4. Apply the gamma correction of the histogram to the image (imadjust). Visualise the
results. Try different values for gamma and find the optimal one. Compute an image
histogram to the corrected image. Visualise the results. Compare the histogram and the
image with the original ones and the results of the histogram equalisation. Which method
of enhancement performs better?
Images with different types of noise and image denoising
5. Synthesise two images from the image ‘lena.gif’ with two types of noise – Gaussian and
“salt and pepper” (imnoise). Visualise the results;
6. Apply the Gaussian filter to the Gaussian noised image (imgaussfilt). Find the optimal
filter parameters values. Visualise the results;
7. Apply the Gaussian filter to the salt and pepper noised image (imgaussfilt). Make sure
that no parameters values provide good results;
8. Apply the median filter to the salt and pepper noised image (medfilt2). Find the optimal
filter parameters values. Visualise the results;
Static objects segmentation by edge detection
9. Find edges on the image ‘lena.gif’ with the Sobel operator (edge(…, ‘sobel’, …)). Vary
the threshold parameter value and draw conclusions about its influence over the quality
of the segmented image. Visualise the results with the optimal threshold value;
10.Repeat the step 9 with the Canny operator (edge(…, ‘canny’, …));
11.Repeat the step 9 with the Prewitt operator (edge(…, ‘prewitt’, …));
Include the visualisation and your conclusions about static objects segmentation using edge
detection (steps 9-11) in your report.
Lab Session 2: Object Motion Detection & Tracking
This lab session is focused on motion detection and tracking in video sequences. You will
apply the optical flow algorithm to an object tracking by using corner points. The optical flow
calculates the motion of image pixels from one frame to another.

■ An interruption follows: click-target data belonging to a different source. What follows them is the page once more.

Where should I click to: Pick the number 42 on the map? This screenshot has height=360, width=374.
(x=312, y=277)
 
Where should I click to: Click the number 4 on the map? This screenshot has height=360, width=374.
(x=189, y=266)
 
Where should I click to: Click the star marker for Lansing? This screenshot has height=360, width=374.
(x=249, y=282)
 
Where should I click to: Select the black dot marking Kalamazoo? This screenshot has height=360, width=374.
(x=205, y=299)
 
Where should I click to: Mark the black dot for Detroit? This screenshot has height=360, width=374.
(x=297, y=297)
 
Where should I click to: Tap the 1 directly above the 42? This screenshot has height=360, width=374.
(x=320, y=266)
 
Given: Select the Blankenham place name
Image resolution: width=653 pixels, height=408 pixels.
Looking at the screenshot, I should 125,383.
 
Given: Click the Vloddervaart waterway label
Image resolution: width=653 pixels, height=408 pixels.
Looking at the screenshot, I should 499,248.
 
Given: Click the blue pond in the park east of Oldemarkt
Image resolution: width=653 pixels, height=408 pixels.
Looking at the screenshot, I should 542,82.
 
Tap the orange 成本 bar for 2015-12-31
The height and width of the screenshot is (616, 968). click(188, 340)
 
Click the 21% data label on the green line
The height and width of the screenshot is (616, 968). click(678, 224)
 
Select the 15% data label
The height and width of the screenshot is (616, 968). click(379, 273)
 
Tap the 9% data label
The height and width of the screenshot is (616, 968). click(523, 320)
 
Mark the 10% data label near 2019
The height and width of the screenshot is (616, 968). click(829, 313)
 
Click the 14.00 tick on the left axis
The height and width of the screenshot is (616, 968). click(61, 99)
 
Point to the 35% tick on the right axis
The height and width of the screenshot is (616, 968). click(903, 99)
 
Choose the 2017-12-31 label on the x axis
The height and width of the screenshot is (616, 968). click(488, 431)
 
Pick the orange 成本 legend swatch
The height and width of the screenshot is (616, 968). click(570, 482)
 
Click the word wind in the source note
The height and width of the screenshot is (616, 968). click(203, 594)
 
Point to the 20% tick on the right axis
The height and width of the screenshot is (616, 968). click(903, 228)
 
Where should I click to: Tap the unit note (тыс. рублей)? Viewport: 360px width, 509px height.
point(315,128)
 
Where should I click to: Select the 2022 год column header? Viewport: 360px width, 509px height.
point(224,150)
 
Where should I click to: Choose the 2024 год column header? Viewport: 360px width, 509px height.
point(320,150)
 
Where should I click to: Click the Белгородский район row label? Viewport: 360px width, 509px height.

You will apply the optical flow algorithm to the “interesting” corner points only since the
numerical stability of the algorithm is guaranteed in these points only.
You need to find first the “interesting” points, and then apply an optical flow algorithm only
to them.
Background Knowledge
Corner points
In many applications of image and video processing it is easier to work with “features”
(“characteristic points” or “local feature points”) rather than with all pixels of a frame. These
“features” or “points” should differ from their neighbours in some area.
Corner points are an example of such features. A corner point is a point which surrounding
points differ from the surroundings of its neighbours. Figure 7 shows an example of three
types of points: 1) a top corner point, 2) an edge point and 3) a point inside the object
(internal point).
● The corner point is surrounded with the solid line square and its neighbour point is
surrounded by the dotted square. The corner point and its neighbour point have
different surrounding areas.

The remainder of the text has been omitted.